* Your instructions: Please write out the listing again, keeping every character the same.

***

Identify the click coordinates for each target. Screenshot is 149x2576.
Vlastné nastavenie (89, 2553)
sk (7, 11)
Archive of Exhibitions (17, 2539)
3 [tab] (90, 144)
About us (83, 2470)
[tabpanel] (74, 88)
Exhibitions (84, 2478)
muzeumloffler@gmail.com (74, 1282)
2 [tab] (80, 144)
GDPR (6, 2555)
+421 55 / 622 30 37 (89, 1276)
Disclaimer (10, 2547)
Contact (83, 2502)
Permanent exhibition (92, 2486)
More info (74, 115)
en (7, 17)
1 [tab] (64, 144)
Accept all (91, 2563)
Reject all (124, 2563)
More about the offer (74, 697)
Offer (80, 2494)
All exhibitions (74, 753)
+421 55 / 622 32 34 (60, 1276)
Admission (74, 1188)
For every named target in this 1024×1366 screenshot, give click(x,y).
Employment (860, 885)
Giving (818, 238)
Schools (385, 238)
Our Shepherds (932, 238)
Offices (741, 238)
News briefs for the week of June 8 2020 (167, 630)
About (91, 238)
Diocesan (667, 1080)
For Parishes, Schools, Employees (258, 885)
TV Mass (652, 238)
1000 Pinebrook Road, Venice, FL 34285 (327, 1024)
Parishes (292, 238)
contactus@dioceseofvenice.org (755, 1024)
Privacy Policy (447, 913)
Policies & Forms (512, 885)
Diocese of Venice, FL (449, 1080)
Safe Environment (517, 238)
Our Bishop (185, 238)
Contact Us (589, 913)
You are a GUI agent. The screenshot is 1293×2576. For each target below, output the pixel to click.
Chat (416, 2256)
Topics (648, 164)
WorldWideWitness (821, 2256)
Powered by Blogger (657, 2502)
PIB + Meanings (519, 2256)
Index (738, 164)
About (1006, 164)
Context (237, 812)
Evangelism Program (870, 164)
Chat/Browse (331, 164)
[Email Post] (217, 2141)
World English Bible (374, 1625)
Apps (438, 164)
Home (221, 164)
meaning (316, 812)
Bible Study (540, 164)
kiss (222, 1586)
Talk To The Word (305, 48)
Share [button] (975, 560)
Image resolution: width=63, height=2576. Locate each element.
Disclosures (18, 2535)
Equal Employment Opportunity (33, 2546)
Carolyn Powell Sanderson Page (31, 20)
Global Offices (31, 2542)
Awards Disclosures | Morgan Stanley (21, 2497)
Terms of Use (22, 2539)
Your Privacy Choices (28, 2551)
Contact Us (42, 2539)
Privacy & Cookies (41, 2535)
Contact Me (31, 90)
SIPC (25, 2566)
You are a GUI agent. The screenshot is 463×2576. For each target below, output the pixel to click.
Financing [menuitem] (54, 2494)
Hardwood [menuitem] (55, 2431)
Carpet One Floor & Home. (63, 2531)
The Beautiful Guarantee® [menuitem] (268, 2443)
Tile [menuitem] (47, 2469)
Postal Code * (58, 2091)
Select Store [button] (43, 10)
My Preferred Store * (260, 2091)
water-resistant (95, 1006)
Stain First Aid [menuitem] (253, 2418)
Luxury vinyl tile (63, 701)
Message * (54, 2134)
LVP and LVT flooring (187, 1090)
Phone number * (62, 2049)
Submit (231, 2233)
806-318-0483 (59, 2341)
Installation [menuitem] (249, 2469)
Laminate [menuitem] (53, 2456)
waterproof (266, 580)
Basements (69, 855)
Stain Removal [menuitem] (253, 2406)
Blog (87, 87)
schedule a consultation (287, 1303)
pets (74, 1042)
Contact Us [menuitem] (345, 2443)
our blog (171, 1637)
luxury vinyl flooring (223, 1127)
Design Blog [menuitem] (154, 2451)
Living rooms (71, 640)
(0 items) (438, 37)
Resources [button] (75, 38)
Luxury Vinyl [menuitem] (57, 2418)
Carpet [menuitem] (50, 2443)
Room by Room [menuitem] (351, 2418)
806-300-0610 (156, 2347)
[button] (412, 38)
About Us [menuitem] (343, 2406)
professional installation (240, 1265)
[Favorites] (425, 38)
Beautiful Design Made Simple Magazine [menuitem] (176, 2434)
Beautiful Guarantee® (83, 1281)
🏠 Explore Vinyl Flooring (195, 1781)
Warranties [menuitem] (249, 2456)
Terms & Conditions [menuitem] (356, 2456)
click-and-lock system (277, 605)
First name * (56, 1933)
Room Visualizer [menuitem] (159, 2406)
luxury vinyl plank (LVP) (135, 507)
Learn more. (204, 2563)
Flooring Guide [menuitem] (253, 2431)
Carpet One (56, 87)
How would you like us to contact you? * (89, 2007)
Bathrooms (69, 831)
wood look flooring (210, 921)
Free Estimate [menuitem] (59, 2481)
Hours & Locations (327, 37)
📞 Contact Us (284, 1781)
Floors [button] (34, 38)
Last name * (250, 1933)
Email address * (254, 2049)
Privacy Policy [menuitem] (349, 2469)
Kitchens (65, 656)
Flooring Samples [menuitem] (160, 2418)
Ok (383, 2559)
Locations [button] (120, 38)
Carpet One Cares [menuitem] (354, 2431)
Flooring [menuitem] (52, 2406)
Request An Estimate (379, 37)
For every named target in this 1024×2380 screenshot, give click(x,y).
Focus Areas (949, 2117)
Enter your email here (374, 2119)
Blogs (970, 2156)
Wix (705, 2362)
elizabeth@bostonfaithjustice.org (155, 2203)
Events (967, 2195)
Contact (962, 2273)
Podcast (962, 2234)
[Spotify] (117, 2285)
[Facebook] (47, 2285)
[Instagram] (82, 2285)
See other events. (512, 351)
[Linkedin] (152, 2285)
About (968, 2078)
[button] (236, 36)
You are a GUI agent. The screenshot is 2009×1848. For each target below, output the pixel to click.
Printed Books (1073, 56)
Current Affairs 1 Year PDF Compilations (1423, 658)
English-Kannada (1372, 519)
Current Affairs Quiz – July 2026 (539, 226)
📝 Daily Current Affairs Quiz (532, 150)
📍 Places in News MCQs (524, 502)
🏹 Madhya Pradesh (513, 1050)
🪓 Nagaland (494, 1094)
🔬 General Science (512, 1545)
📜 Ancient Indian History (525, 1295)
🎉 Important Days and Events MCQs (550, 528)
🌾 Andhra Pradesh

***

* Task result:
Identify the click coordinates for each target. Screenshot is 149x2576.
Vlastné nastavenie (89, 2553)
sk (7, 11)
Archive of Exhibitions (17, 2539)
3 [tab] (90, 144)
About us (83, 2470)
[tabpanel] (74, 88)
Exhibitions (84, 2478)
muzeumloffler@gmail.com (74, 1282)
2 [tab] (80, 144)
GDPR (6, 2555)
+421 55 / 622 30 37 (89, 1276)
Disclaimer (10, 2547)
Contact (83, 2502)
Permanent exhibition (92, 2486)
More info (74, 115)
en (7, 17)
1 [tab] (64, 144)
Accept all (91, 2563)
Reject all (124, 2563)
More about the offer (74, 697)
Offer (80, 2494)
All exhibitions (74, 753)
+421 55 / 622 32 34 (60, 1276)
Admission (74, 1188)
For every named target in this 1024×1366 screenshot, give click(x,y).
Employment (860, 885)
Giving (818, 238)
Schools (385, 238)
Our Shepherds (932, 238)
Offices (741, 238)
News briefs for the week of June 8 2020 (167, 630)
About (91, 238)
Diocesan (667, 1080)
For Parishes, Schools, Employees (258, 885)
TV Mass (652, 238)
1000 Pinebrook Road, Venice, FL 34285 (327, 1024)
Parishes (292, 238)
contactus@dioceseofvenice.org (755, 1024)
Privacy Policy (447, 913)
Policies & Forms (512, 885)
Diocese of Venice, FL (449, 1080)
Safe Environment (517, 238)
Our Bishop (185, 238)
Contact Us (589, 913)
You are a GUI agent. The screenshot is 1293×2576. For each target below, output the pixel to click.
Chat (416, 2256)
Topics (648, 164)
WorldWideWitness (821, 2256)
Powered by Blogger (657, 2502)
PIB + Meanings (519, 2256)
Index (738, 164)
About (1006, 164)
Context (237, 812)
Evangelism Program (870, 164)
Chat/Browse (331, 164)
[Email Post] (217, 2141)
World English Bible (374, 1625)
Apps (438, 164)
Home (221, 164)
meaning (316, 812)
Bible Study (540, 164)
kiss (222, 1586)
Talk To The Word (305, 48)
Share [button] (975, 560)
Image resolution: width=63, height=2576. Locate each element.
Disclosures (18, 2535)
Equal Employment Opportunity (33, 2546)
Carolyn Powell Sanderson Page (31, 20)
Global Offices (31, 2542)
Awards Disclosures | Morgan Stanley (21, 2497)
Terms of Use (22, 2539)
Your Privacy Choices (28, 2551)
Contact Us (42, 2539)
Privacy & Cookies (41, 2535)
Contact Me (31, 90)
SIPC (25, 2566)
You are a GUI agent. The screenshot is 463×2576. For each target below, output the pixel to click.
Financing [menuitem] (54, 2494)
Hardwood [menuitem] (55, 2431)
Carpet One Floor & Home. (63, 2531)
The Beautiful Guarantee® [menuitem] (268, 2443)
Tile [menuitem] (47, 2469)
Postal Code * (58, 2091)
Select Store [button] (43, 10)
My Preferred Store * (260, 2091)
water-resistant (95, 1006)
Stain First Aid [menuitem] (253, 2418)
Luxury vinyl tile (63, 701)
Message * (54, 2134)
LVP and LVT flooring (187, 1090)
Phone number * (62, 2049)
Submit (231, 2233)
806-318-0483 (59, 2341)
Installation [menuitem] (249, 2469)
Laminate [menuitem] (53, 2456)
waterproof (266, 580)
Basements (69, 855)
Stain Removal [menuitem] (253, 2406)
Blog (87, 87)
schedule a consultation (287, 1303)
pets (74, 1042)
Contact Us [menuitem] (345, 2443)
our blog (171, 1637)
luxury vinyl flooring (223, 1127)
Design Blog [menuitem] (154, 2451)
Living rooms (71, 640)
(0 items) (438, 37)
Resources [button] (75, 38)
Luxury Vinyl [menuitem] (57, 2418)
Carpet [menuitem] (50, 2443)
Room by Room [menuitem] (351, 2418)
806-300-0610 (156, 2347)
[button] (412, 38)
About Us [menuitem] (343, 2406)
professional installation (240, 1265)
[Favorites] (425, 38)
Beautiful Design Made Simple Magazine [menuitem] (176, 2434)
Beautiful Guarantee® (83, 1281)
🏠 Explore Vinyl Flooring (195, 1781)
Warranties [menuitem] (249, 2456)
Terms & Conditions [menuitem] (356, 2456)
click-and-lock system (277, 605)
First name * (56, 1933)
Room Visualizer [menuitem] (159, 2406)
luxury vinyl plank (LVP) (135, 507)
Learn more. (204, 2563)
Flooring Guide [menuitem] (253, 2431)
Carpet One (56, 87)
How would you like us to contact you? * (89, 2007)
Bathrooms (69, 831)
wood look flooring (210, 921)
Free Estimate [menuitem] (59, 2481)
Hours & Locations (327, 37)
📞 Contact Us (284, 1781)
Floors [button] (34, 38)
Last name * (250, 1933)
Email address * (254, 2049)
Privacy Policy [menuitem] (349, 2469)
Kitchens (65, 656)
Flooring Samples [menuitem] (160, 2418)
Ok (383, 2559)
Locations [button] (120, 38)
Carpet One Cares [menuitem] (354, 2431)
Flooring [menuitem] (52, 2406)
Request An Estimate (379, 37)
For every named target in this 1024×2380 screenshot, give click(x,y).
Focus Areas (949, 2117)
Enter your email here (374, 2119)
Blogs (970, 2156)
Wix (705, 2362)
elizabeth@bostonfaithjustice.org (155, 2203)
Events (967, 2195)
Contact (962, 2273)
Podcast (962, 2234)
[Spotify] (117, 2285)
[Facebook] (47, 2285)
[Instagram] (82, 2285)
See other events. (512, 351)
[Linkedin] (152, 2285)
About (968, 2078)
[button] (236, 36)
You are a GUI agent. The screenshot is 2009×1848. For each target below, output the pixel to click.
Printed Books (1073, 56)
Current Affairs 1 Year PDF Compilations (1423, 658)
English-Kannada (1372, 519)
Current Affairs Quiz – July 2026 (539, 226)
📝 Daily Current Affairs Quiz (532, 150)
📍 Places in News MCQs (524, 502)
🏹 Madhya Pradesh (513, 1050)
🪓 Nagaland (494, 1094)
🔬 General Science (512, 1545)
📜 Ancient Indian History (525, 1295)
🎉 Important Days and Events MCQs (550, 528)
🌾 Andhra Pradesh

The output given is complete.